# Listed entries:
__________
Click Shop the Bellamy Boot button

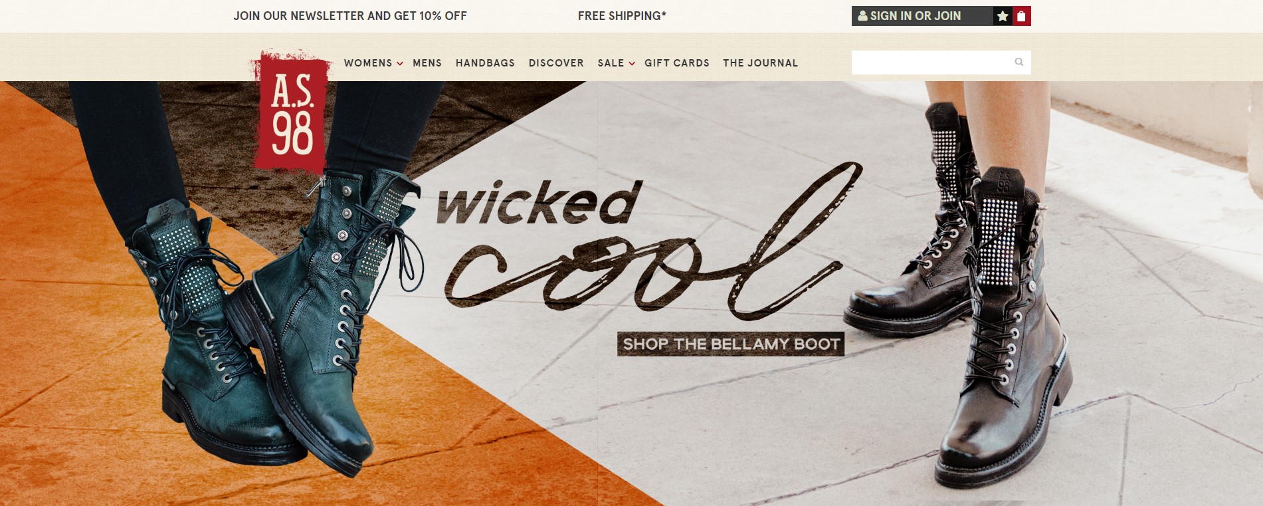click(x=731, y=344)
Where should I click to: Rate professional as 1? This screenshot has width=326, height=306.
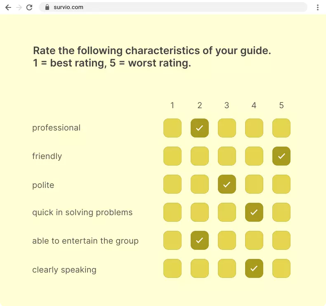point(172,128)
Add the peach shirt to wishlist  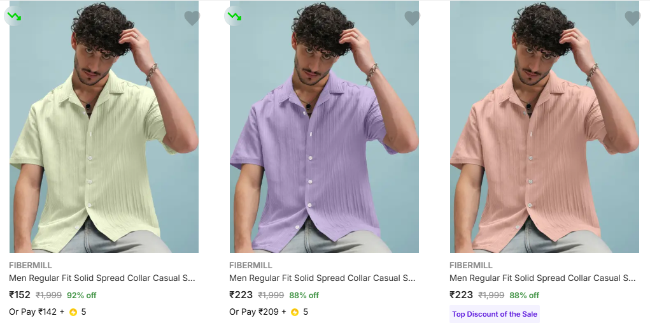pos(632,18)
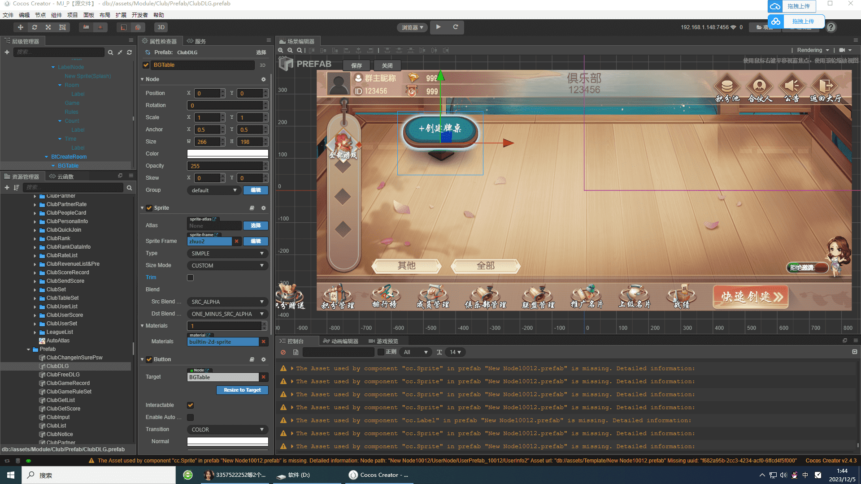Click Normal color swatch on Button
861x484 pixels.
[x=226, y=441]
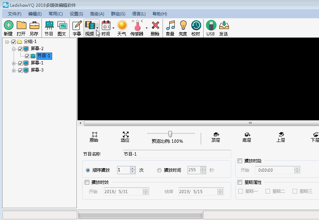Enable the 播放时段 checkbox
This screenshot has height=220, width=319.
tap(239, 161)
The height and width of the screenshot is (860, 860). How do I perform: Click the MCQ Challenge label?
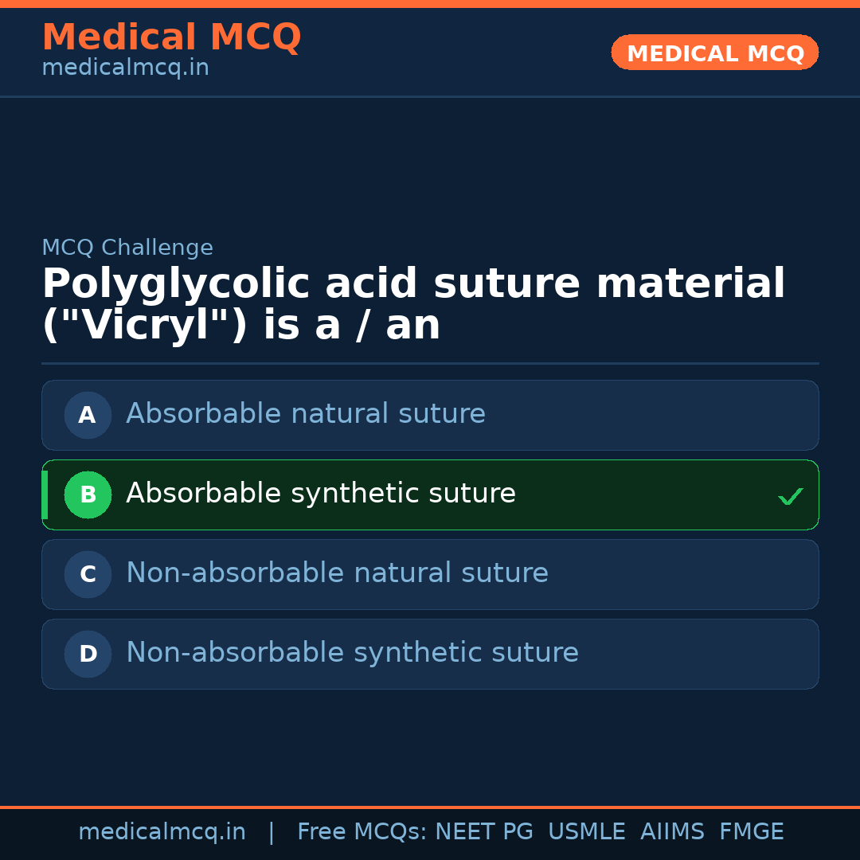coord(127,248)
__________
# Required action:
No pictures should appear in the copy. Reproduce exactly the lines from the line containing "The height and" through the last line of the data, inclusive.

# Reply:
The height and width of the screenshot is (860, 860). How do I perform: Click the MCQ Challenge label?
coord(127,248)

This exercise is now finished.